The first 30 minutes of “Heretic” are when it burns brightest. It’s fascinating to stick these three people with varying philosophical views in the same room and watch their perspectives shift — the goodie-two-shoes Sister Paxton (East), the more skeptical Sister Barnes (Thatcher) and the petrifyingly persuasive Mr. Reed.
The scenario of two young women trapped in the house of an elderly man already puts the stakes on a knife’s edge. And yet, typical expectations for this circumstance are subverted by Mr. Reed’s sadistically earnest focus on the dissection of not just Mormonism, but religious structures holistically.
Forcing these distinct characters together in one location produces one of the best-written sequences of the year.
The audience is simultaneously terrified for these women and weirdly reassured by the sheer confidence in Mr. Reed’s arguments. It’s like shaking up a soda can to the brink, then feeling the urge to pull the tab.
Unfortunately, “Heretic” loses steam as it begins to divert from its thought-provoking commentary on theological structures and morphs back into a typical horror movie.
The promise of the mentally stimulating first act is broken when “Heretic” insists on over-explaining Mr.

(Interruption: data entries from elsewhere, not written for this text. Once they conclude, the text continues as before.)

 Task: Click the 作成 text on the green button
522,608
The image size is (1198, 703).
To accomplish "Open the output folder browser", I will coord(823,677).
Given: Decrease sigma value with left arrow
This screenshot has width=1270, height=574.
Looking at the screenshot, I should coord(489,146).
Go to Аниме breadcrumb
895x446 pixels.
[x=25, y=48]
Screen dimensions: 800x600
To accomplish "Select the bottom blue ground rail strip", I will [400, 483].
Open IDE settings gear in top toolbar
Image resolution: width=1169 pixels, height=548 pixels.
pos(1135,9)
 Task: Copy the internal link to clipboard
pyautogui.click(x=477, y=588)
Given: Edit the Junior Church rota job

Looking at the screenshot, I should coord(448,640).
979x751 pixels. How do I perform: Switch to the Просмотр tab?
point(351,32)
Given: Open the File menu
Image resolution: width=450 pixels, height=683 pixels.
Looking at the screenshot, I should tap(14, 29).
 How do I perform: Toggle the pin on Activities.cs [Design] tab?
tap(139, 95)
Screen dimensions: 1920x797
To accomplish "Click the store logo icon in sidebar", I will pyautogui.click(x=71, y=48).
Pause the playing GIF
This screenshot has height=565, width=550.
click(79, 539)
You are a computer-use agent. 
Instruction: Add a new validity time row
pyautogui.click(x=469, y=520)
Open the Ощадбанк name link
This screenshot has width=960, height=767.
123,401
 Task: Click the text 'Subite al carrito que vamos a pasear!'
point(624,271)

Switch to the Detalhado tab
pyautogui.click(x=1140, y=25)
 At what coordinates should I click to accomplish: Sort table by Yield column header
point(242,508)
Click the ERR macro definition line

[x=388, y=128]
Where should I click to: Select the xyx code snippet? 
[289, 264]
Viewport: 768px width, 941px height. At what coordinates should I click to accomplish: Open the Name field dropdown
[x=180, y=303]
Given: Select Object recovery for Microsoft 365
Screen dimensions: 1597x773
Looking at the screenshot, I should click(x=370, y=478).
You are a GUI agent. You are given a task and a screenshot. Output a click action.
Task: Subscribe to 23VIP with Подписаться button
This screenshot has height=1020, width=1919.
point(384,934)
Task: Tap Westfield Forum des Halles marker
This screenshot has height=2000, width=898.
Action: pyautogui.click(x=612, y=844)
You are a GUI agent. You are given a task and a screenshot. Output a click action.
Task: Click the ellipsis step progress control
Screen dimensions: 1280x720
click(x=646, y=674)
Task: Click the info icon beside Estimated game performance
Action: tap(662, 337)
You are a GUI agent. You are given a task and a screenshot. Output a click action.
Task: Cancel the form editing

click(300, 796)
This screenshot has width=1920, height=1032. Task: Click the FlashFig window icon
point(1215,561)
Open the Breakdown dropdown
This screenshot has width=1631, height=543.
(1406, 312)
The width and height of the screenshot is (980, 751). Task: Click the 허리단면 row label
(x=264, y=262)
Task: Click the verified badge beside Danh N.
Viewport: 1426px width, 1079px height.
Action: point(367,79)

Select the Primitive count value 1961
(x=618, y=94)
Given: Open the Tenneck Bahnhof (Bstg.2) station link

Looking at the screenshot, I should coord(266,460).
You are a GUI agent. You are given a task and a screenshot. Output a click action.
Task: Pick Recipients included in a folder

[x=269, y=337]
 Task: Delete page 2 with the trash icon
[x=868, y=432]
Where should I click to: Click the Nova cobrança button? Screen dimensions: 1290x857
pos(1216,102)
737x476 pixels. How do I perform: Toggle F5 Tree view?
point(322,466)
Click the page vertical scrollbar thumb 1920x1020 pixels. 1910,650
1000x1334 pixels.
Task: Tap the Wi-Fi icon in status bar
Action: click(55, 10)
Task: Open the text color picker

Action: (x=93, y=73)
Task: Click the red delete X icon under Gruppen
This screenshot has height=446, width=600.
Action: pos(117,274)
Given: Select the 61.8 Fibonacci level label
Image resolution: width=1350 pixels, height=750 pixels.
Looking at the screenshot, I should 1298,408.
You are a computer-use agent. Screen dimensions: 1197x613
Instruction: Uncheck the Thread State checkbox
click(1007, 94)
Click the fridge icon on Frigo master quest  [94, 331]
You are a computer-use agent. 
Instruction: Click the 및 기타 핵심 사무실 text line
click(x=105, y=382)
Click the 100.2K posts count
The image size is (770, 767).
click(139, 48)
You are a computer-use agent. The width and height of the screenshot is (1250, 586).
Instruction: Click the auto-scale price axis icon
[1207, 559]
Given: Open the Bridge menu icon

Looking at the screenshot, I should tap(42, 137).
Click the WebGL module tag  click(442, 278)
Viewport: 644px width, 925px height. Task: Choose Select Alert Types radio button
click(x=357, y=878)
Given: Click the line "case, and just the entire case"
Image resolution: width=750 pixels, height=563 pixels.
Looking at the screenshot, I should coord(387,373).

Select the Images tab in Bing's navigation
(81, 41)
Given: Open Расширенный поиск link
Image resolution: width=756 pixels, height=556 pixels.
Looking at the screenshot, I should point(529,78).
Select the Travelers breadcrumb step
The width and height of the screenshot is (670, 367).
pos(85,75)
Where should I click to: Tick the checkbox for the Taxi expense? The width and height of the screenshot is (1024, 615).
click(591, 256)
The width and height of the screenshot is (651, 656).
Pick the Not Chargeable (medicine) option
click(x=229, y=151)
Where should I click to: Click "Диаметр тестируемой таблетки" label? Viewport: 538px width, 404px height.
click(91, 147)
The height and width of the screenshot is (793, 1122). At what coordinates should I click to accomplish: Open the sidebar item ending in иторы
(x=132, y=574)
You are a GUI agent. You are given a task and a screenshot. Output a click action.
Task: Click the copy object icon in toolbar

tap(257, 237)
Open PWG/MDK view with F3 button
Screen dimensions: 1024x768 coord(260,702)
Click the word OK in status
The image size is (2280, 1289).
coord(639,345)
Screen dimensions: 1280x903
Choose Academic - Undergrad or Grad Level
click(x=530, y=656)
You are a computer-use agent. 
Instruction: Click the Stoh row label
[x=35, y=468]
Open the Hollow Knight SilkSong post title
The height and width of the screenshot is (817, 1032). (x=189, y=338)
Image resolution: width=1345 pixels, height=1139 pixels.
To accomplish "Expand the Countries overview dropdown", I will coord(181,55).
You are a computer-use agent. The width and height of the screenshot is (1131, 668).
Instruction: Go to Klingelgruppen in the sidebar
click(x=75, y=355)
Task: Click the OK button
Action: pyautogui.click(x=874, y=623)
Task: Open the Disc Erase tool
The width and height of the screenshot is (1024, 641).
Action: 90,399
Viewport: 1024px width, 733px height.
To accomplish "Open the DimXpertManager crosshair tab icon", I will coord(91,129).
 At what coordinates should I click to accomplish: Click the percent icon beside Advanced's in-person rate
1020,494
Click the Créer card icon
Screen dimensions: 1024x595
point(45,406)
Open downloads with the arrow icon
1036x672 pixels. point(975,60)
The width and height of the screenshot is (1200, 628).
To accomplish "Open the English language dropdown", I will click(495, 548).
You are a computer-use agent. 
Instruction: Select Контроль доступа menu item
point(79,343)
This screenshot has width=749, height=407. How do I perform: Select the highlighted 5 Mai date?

Reed’s motivations and the many plot conveniences that stem from the film’s one-location structure.
Frustratingly, “Heretic” feels like it lost its trust in the audience, taking a massive step back thematically in order to cater to traditional Hollywood horror conventions; and even then, the jumpscares aren’t all that effective.
The most terrifying part of the film might be the image of Grant as an Oompa Loompa from 2023’s “Wonka” that stubbornly refuses to un-sear itself from a viewer’s mind every time they look at his face.
“Heretic” throws a lot of ideas at the screen with varying success and ultimately refuses to commit strongly enough to any of them.
Similar to A24’s recent romance-drama “We Live In Time,” “Heretic” feels as though the entertainment company is willing to trade the idiosyncrasies its prior films were known for in order to appeal to a broader audience.
In the end, all this ideological shift means is that plenty of audience members may leave “Heretic” without the regret of wasting their time or money, but very few will leave fully satiated with the potential the film so clearly had yet refused to capitalize on.